GRAFT wurde beauftragt, den Umbau einer ehemaligen Präsidentenvilla in Wien für einen privaten Kunstsammler zu gestalten. Das Zusammenführen der Kunstsammlung und des Altbaus mit neuen Motiven und Materialien stand hierbei im Vordergrund. Dementsprechend wurden ausgewählte Kunstwerke sowie das vorgefundene Dekor in eine neue formale DNA überführt, welche vorwiegend auf reflektierenden Oberflächenphänomenen aufbaut. Diese bilden ein neues, einzigartiges Raumgefüge, das zwischen Tradition, Kunst und neuer Raumwahrnehmung oszilliert.
Der klassische Grundrisstypus der Villa, der sich durch die getrennten Funktionseinheiten Vestibül, Salon und Loggia auszeichnet, wird in ein Raumkontinuum überführt: es entsteht eine Architekturpromenade – szenografisch verbunden durch die Kunstwerke. Die einzelnen Bereiche können jedoch mithilfe von Schiebewänden auch getrennt bespielt werden. Um eine alte Treppe herum ordnen sich Foyer, Wohnraum und ein Galeriegang an, der primär in Weiß und Sandstein gehalten ist. Die Treppe wurde zur Bibliothek ausgebaut.

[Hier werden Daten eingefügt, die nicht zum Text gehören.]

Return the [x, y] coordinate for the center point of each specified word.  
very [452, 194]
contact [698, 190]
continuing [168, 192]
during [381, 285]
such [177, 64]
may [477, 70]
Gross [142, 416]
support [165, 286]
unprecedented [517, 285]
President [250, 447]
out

Die Konnotationen aller historischen Motive werden in die neue Raumordnung übersetzt und ordnen sich dem Ausstellungsgedanken unter. Dieser wird allerdings durch neue Maßnahmen herausgefordert: Der Galeriegang ist auf beiden Seiten verspiegelt und mit einer frei bespielbaren Lichtdecke versehen – dadurch multipliziert sich die ausgestellte Kunst ins Vielfache, ins Polychrome.
Das Spiegelmotiv setzt sich auch an anderer Stelle fort: sowohl die Garderobe als auch die Gästetoilette verbergen sich hinter Spiegelflächen. In der Gästetoilette handelt es sich um einen venezianischen Spiegel, der den Blick ins Foyer erlaubt, ohne selbst gesehen zu werden. Auf diese Weise entsteht ein voyeuristischer Effekt mit vertauschter Sehrichtung. Die Verbindung zwischen Wohnraum und ehemaliger Loggia wird ebenfalls durch Spiegel erweitert und leitet so Licht in die Tiefe des Gebäudevolumens.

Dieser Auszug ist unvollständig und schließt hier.